Industrial metals saw another quarter of net outflows ($195 million USD). For that, we can blame copper, which contributed $196m in outflows. The movement out likely comes down to the expected increase in supply of copper, keeping investors away. On the other hand, aluminum and zinc compensated with inflows of $59m and $24m, respectively.
So how do ETF inflows and outflows impact underlying metal prices?
For those of you less familiar with how ETFs function, we will cover this in a moment. However, whether one likes it or not, the investing and metal buying worlds do indeed work together.
Here’s my very simple explanation of ETFs:
- An institutional investor or Authorized Participant (AP) (he almost acts like a broker) puts up capital to buy the metal or group of metals that the ETF will track.
- Then, the AP delivers the metals to the ETF, which will physically hold them.
- In exchange, the ETF will create an equal value of ETF shares and give them to the AP.
- Finally, the AP will sell the shares in the open market and investors will buy them the same way they buy stocks.

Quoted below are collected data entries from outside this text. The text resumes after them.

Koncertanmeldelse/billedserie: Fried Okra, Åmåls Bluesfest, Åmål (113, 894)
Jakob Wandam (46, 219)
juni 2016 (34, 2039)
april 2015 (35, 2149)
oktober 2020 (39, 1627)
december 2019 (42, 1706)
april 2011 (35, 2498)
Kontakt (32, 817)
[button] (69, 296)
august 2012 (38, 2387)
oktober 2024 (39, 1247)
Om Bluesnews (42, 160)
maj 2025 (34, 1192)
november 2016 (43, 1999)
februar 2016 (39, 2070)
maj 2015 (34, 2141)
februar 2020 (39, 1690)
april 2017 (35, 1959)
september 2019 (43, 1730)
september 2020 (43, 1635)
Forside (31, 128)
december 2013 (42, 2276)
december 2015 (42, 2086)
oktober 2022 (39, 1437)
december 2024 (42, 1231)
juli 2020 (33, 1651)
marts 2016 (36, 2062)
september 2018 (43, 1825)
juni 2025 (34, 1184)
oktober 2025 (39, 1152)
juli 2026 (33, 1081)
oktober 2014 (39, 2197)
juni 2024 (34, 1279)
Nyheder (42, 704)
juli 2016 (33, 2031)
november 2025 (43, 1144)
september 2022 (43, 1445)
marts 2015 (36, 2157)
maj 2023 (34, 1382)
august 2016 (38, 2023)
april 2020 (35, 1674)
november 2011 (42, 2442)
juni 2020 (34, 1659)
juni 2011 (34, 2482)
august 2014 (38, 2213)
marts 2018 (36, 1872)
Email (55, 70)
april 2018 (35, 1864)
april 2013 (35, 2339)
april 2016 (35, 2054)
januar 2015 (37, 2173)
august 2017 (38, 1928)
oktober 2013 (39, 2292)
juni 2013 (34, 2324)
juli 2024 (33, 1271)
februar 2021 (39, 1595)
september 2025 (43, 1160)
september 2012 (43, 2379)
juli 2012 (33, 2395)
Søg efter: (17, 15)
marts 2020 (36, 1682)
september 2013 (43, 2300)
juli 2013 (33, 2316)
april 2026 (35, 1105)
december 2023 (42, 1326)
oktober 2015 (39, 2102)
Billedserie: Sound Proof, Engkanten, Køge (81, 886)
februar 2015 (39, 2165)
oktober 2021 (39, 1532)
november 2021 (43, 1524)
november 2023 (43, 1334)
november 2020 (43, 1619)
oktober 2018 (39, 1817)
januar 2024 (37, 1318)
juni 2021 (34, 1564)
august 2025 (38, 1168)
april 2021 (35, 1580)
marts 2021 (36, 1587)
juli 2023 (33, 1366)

Throughout the life of the ETF, the AP can create new shares by repeating the process when it senses an increase in investor demand. This process is called creation and it translates to inflows.
ETF Creation Process
In the same manner, the AP can also can deliver shares to the ETF and get the underlying metals in exchange. Then, the AP can sell these metals into the public market. This process is called redemption and it translates to outflows. These two processes are what make the ETF share price move together with its underlying metal or basket of metals.
In essence, flows indicate investor sentiment. We can interpret net outflows for copper in Q3 to mean that more investors expect copper prices to decline. However, that doesn’t mean that it will happen. Indeed, we have not seen proof of correlation between investment flows into metal-backed ETFs and the price of those metals.
As for the impact of these ETFs on the prices of metal, the opinions appear mixed. Some people would argue that the expansion of ETFs makes prices rise since it lowers LME stock volumes. However, we have seen very little statistical correlation between LME stocks of copper and its price.
The Case For ETFs
ETFs actually have some arguments going for them. First, they make it easier for individuals to invest in metals. This translates into a new source of demand buoyed by more supply, giving the market more liquidity. More liquidity reduces the power of investment banks when tying up metals in financial deals.
Greater liquidity reduces the buying power of the largest players – and the positions that they take. Think Goldman Sachs and the big volumes they hold, which lead to more control and often more volatility.
A more dispersed buying base has a lot going for it. And industrial buyers in particular ought to like that.